A team of students from the South Dakota School of Mines and Technology is heading to the world finals in competitive computer programming. This is the fourth year in a row that a School of Mines team has qualified, and the ninth time in the program’s history.
The School of Mines team bested more than 200 other college teams from across the Midwest Canada. They qualified after a five-hour competition in which teams solve math-based problems of varying difficulties. If a team submits a solution that turns out to be wrong, they receive a 20-minute time penalty.
Paul Hinker is a computer science professor and one of the team’s faculty advisors. He explains that this year, the regional victory came down to a tie. School of Mines tied with a team from Nebraska when they both solved eight problems.
“But our team had a shorter time to solutio," says Hinker. "In other words, the amount of time it took them to solve the 8 problems plus any penalty time was less than the Nebraska time, so we ended up being first.”

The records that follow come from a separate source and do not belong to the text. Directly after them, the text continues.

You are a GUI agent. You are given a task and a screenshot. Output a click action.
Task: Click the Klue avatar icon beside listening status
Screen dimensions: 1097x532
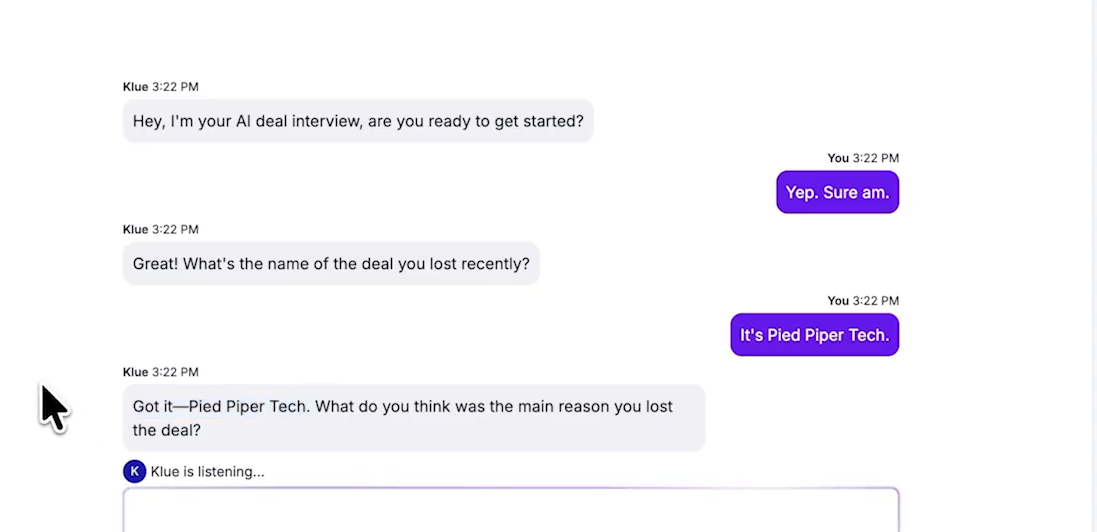134,471
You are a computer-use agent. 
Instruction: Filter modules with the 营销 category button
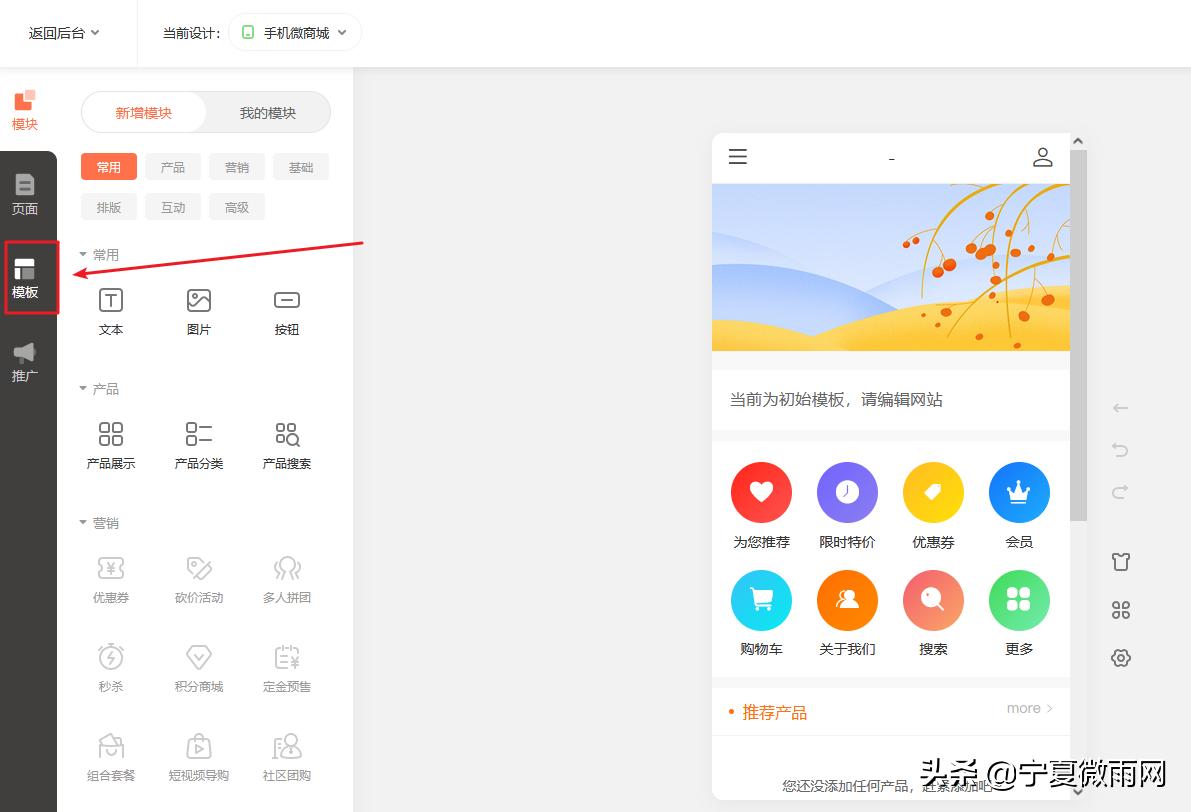click(x=237, y=166)
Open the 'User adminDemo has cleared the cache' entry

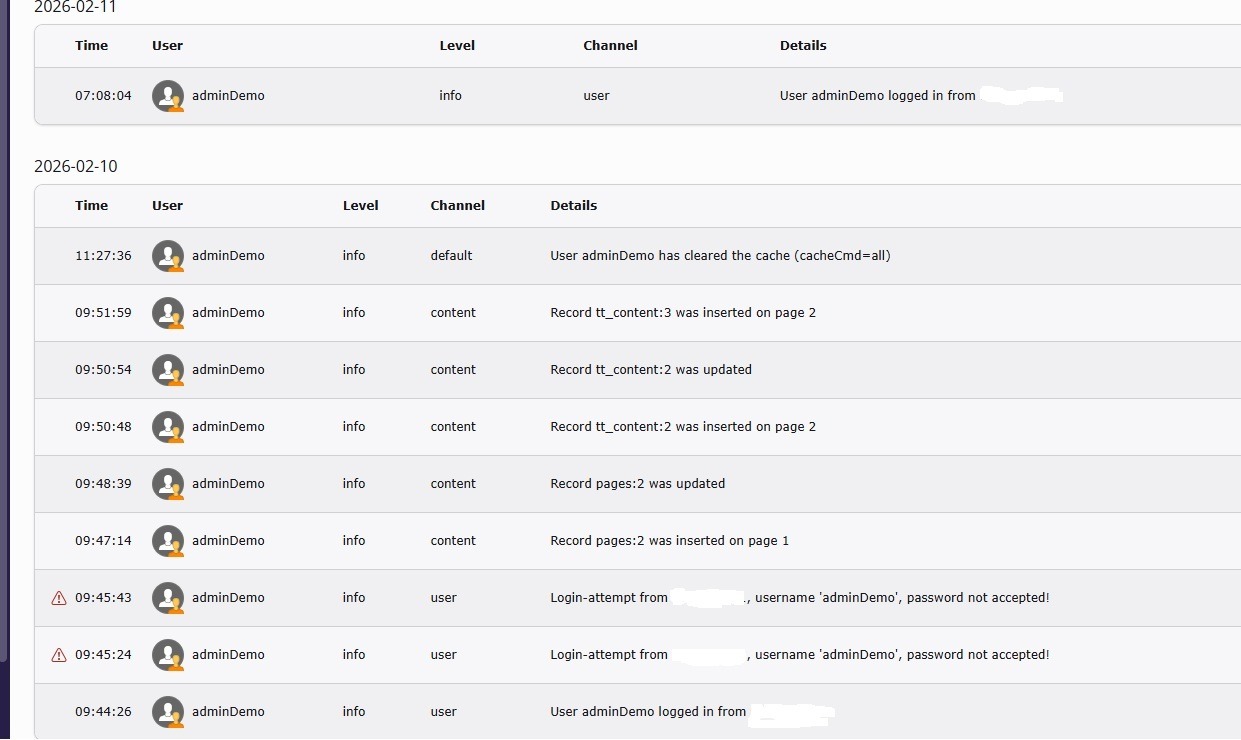coord(720,255)
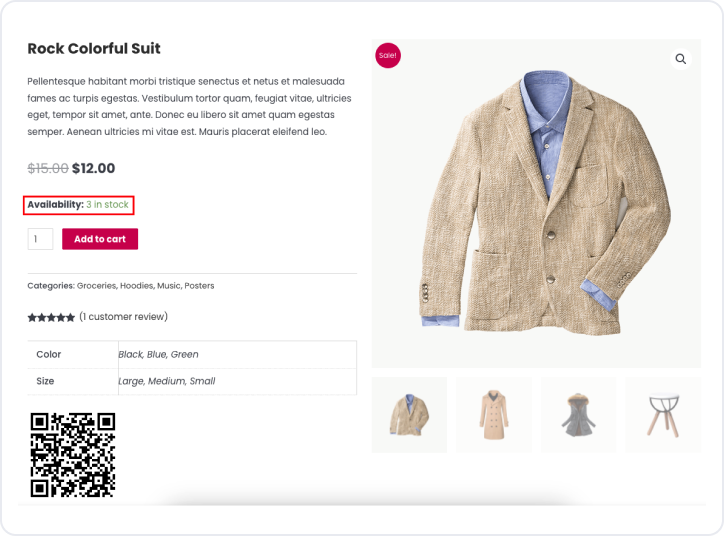The image size is (724, 536).
Task: Open the Posters category link
Action: [x=200, y=286]
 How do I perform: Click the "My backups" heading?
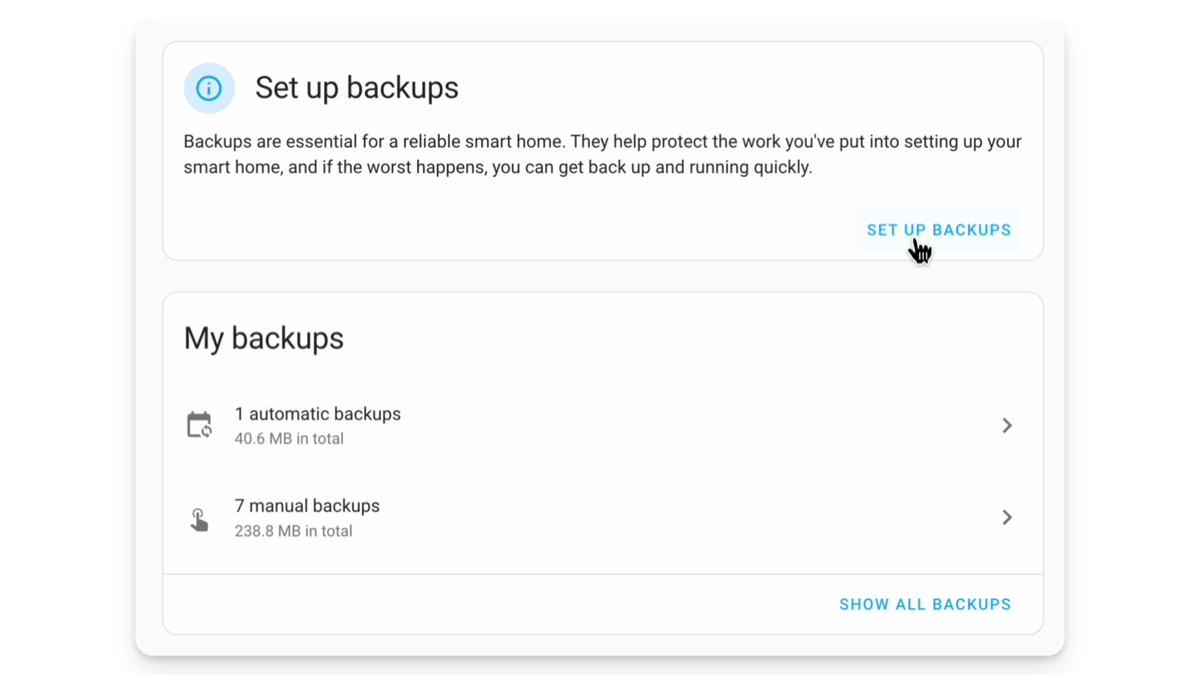point(264,338)
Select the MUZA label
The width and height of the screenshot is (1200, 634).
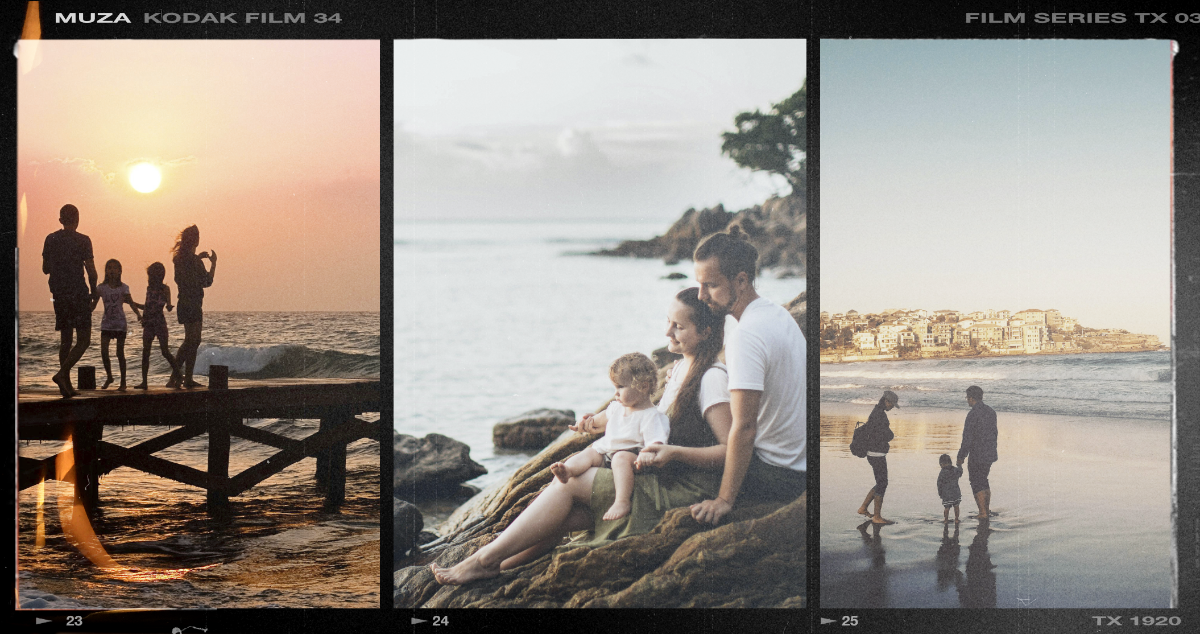click(94, 18)
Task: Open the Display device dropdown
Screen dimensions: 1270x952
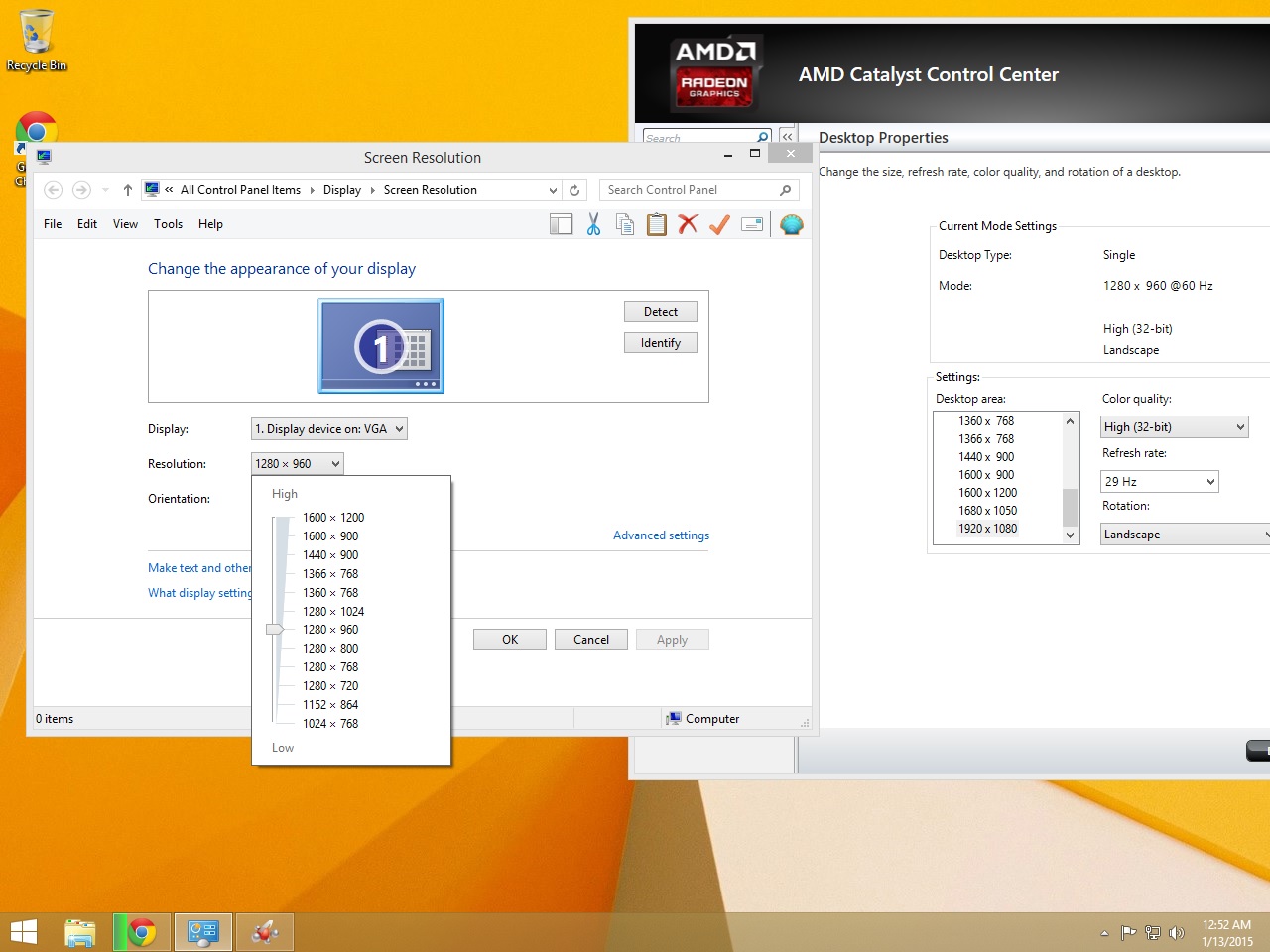Action: coord(329,429)
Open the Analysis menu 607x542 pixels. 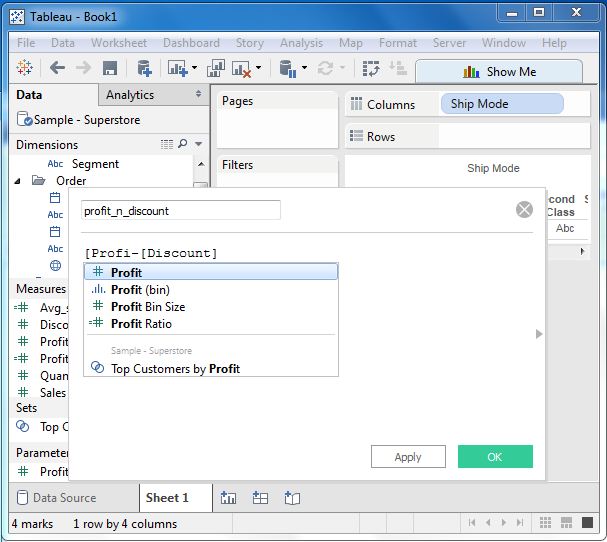301,43
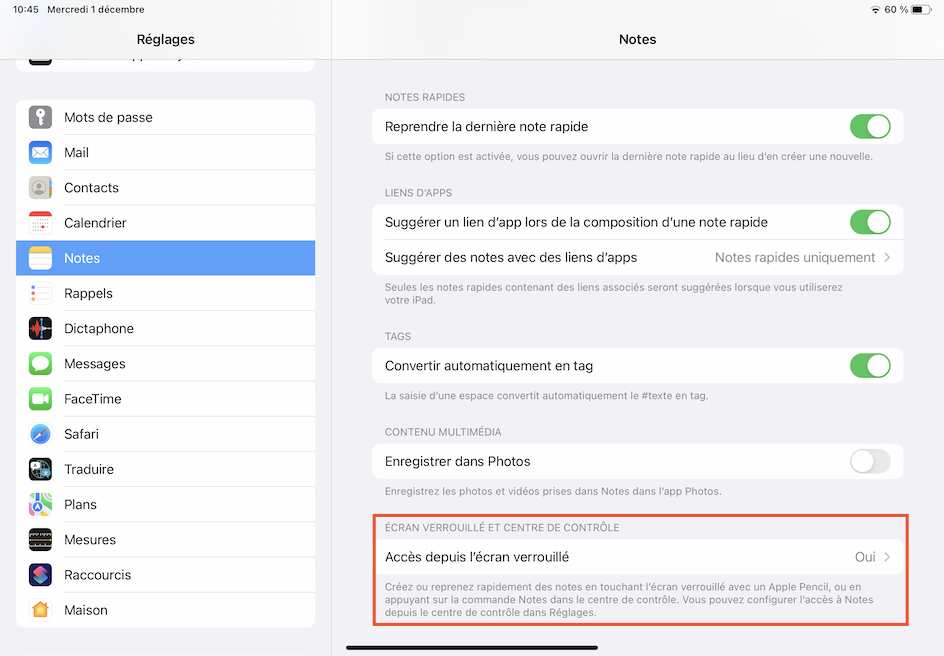
Task: Go to Calendrier settings
Action: [95, 223]

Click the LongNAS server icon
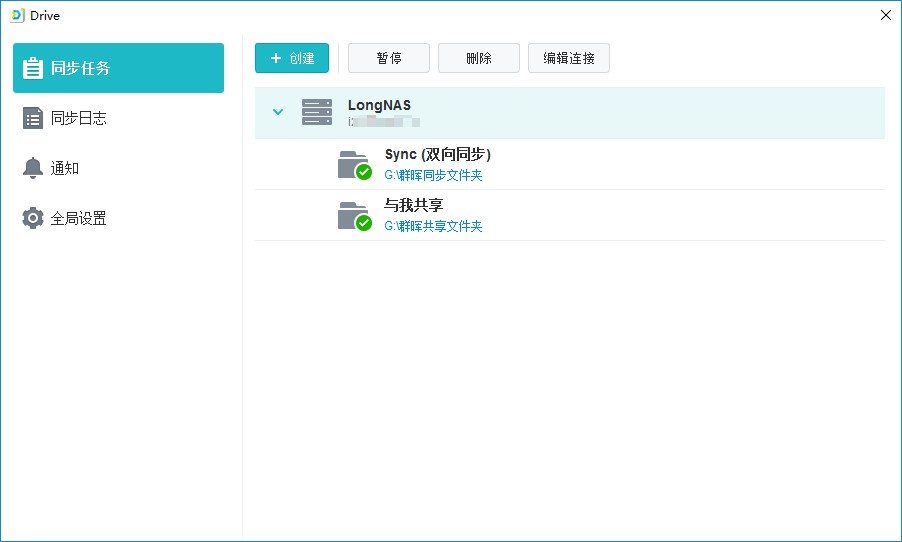tap(317, 113)
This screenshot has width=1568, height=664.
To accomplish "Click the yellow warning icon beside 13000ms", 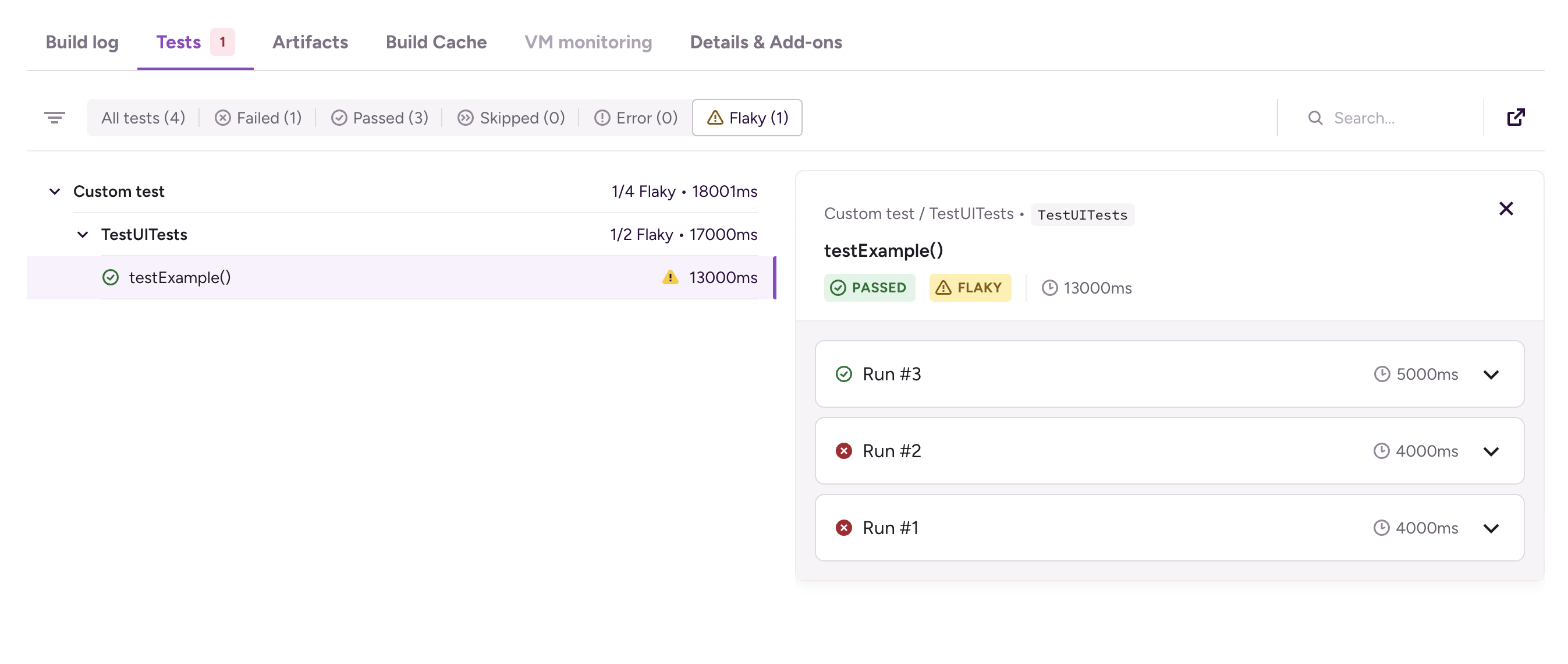I will [x=669, y=278].
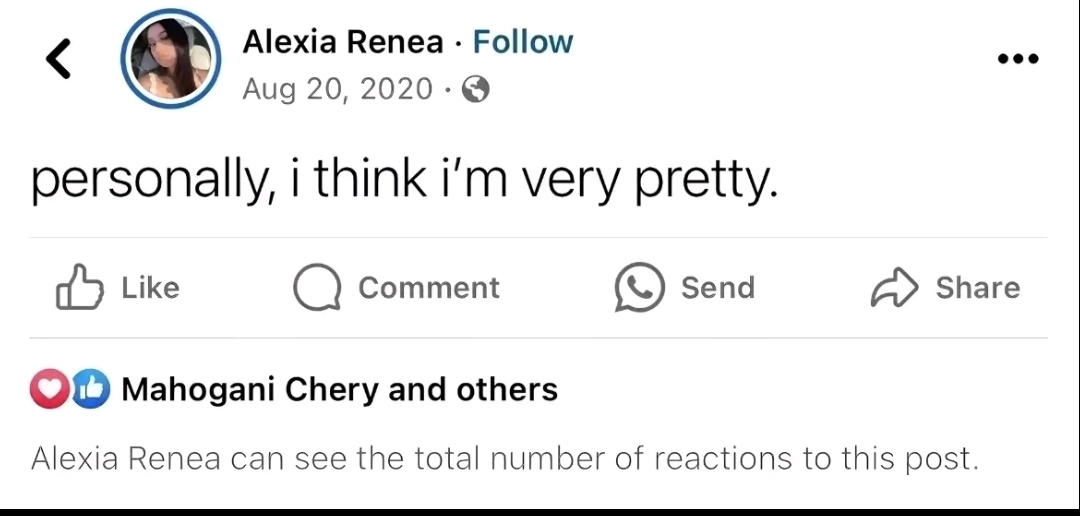Tap the Share arrow icon
Image resolution: width=1080 pixels, height=516 pixels.
(x=892, y=288)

Hinker says it’s extraordinary for a school of this size to qualify for the world finals four years in a row. He points to a steady line of dedicated students. Of the three current team members, Alex Iverson has attended world finals twice and Luke Videckis has gone once. Hinker says one of the team’s graduate coaches has also been to the world finals twice.
“We’ve had a nice deep bench over the last three or four years, and that’s really helped the team a lot," he says.
Hinker says the team will now participate in a rigorous independent study through School of Mines to prepare for the world competition in the spring. He says they’ll spend up to eight hours a week practicing similar problem-solving skills.
The team travels to Portugal for the final competition in April.